(Data entries)
---

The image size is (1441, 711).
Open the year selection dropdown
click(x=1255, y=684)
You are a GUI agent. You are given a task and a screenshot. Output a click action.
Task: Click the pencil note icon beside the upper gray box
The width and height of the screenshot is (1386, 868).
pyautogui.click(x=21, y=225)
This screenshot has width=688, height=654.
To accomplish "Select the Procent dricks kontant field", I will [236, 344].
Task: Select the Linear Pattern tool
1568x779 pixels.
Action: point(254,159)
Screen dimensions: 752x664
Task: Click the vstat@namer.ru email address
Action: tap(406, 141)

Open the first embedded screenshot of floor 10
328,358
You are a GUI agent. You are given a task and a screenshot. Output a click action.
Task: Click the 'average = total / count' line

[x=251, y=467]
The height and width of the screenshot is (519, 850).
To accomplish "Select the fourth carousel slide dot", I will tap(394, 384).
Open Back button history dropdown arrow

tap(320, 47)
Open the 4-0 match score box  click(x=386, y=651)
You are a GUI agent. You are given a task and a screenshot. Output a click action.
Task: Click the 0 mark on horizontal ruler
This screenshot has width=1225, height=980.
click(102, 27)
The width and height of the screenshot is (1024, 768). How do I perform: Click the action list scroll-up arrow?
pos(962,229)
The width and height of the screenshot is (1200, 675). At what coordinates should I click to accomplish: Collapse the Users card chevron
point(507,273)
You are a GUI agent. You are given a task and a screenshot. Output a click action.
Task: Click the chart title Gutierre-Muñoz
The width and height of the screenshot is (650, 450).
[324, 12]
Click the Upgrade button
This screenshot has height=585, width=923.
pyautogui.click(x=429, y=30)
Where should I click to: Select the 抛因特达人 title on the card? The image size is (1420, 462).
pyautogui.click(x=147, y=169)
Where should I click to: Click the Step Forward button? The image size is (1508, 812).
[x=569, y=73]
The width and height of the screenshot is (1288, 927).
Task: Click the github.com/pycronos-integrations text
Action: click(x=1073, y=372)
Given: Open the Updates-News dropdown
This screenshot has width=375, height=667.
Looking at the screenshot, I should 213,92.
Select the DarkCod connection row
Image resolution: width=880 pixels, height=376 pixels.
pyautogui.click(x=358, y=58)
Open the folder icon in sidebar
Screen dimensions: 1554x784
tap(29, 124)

---

Stated goal:
Swap "connection" for "database" in the part of the material that opens with the line containing "Given: Open the Updates-News dropdown" and closes with the last line of the material. Return only those lines, with nothing else changed.

Output for this task:
Given: Open the Updates-News dropdown
This screenshot has width=375, height=667.
Looking at the screenshot, I should 213,92.
Select the DarkCod database row
Image resolution: width=880 pixels, height=376 pixels.
pyautogui.click(x=358, y=58)
Open the folder icon in sidebar
Screen dimensions: 1554x784
tap(29, 124)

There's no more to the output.